As Kid Rock reinvented himself as Bob Seger for the crystal meth era, so goes Yelawolf. In a transparent bid for that Macklemore crossover appeal, Yelawolf refines his target demographic to the 21st Century Cool Dad. This shit is made to be pumped in a Prius as they drop their fauxhawked little hellraiser off at soccer practice, all the square dads totally buggin out on their righteous Sailor Jerry style sleeve. Earlier he collaborated with Ed Sheeran and Travis Barker, but has since found his niche as the Rap Game Jeff Foxworthy. I find it highly offensive that he's perpetuating redneck stereotypes for monetary gain, so let's reflect on all the cliches in "Whiskey In A Bottle."

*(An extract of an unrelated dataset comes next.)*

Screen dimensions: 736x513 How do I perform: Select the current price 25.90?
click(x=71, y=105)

Whiskey. Countless country artists know: if you wanna get a redneck vibe poppin off, mention whiskey in the title.
Flannel. Flannel is the whiskey of the fashion world.
Rockabilly haircuts and face tats. The rockabilly haircut offsets the ex-con connotation of a face tat, while still leaving open the possibility you got some thug in you.

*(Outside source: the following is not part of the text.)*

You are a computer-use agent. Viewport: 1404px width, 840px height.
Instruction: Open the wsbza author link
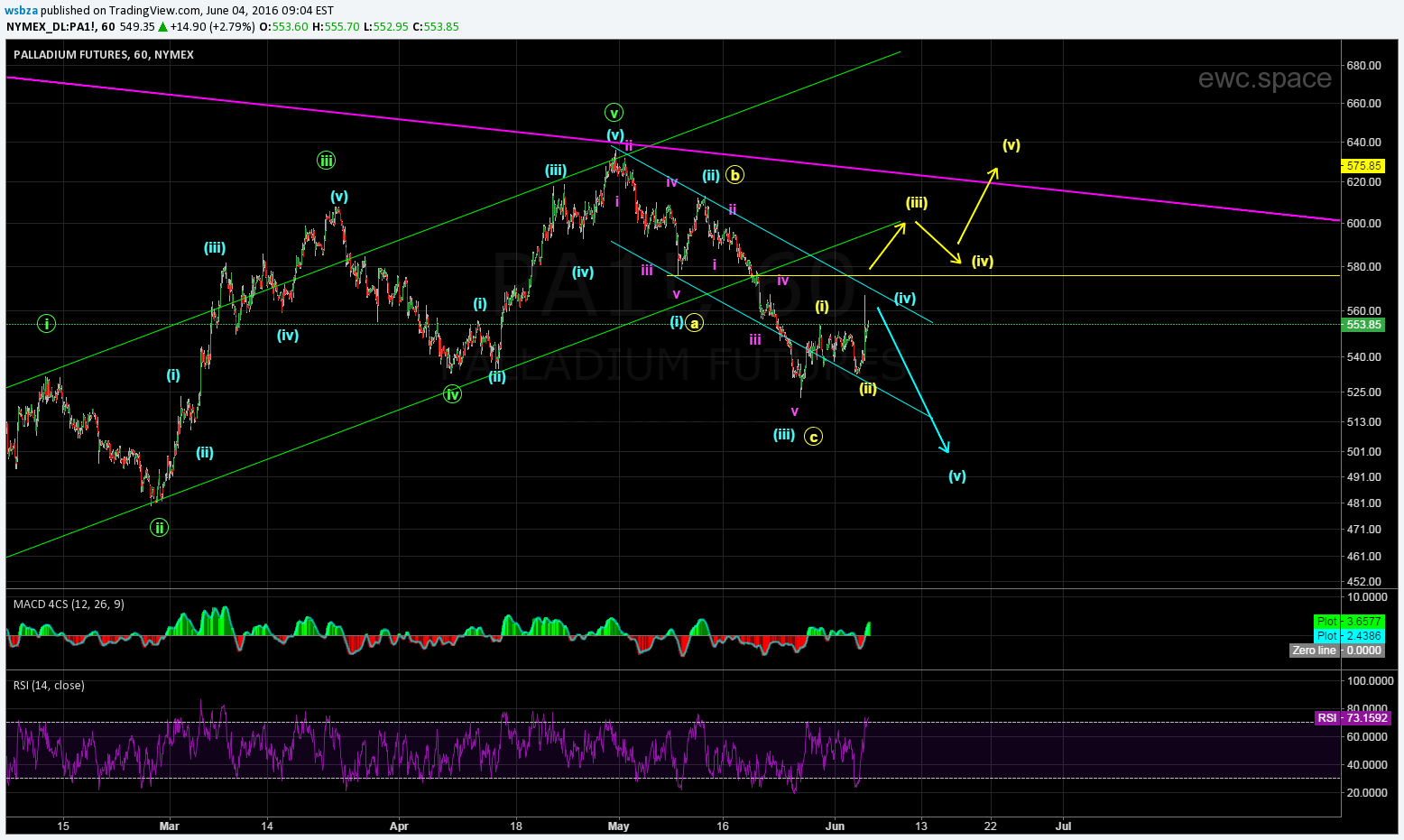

Choppers. The Ruff Ryders favored Asian crotchrockets, but Yelawolf and his comrades are fetishists of old-school American craftsmanship. It's a powerful symbol. Whereas the crotch rocket conjures memories of beatdowns on the West Side Highway, the chopper represents the paler, more picturesque rebellions of Easy Rider and James Dean. We at RMH regard all motorcyclists as violent thugs who must be stopped.
Leather jackets, fedoras, and a traditional American tattoo parlor round out this slur against hipster redneck culture. What, no barber's pole? Surely some Americana-obsessed yuppie will blast this in his mancave of leather furniture and single malts, raising his glass high as he condescends to the hopeless souls cashing unemployment checks in Walmart country. This is the most hateful indictment of '50s greaser nostalgia since Reverend Horton Heat.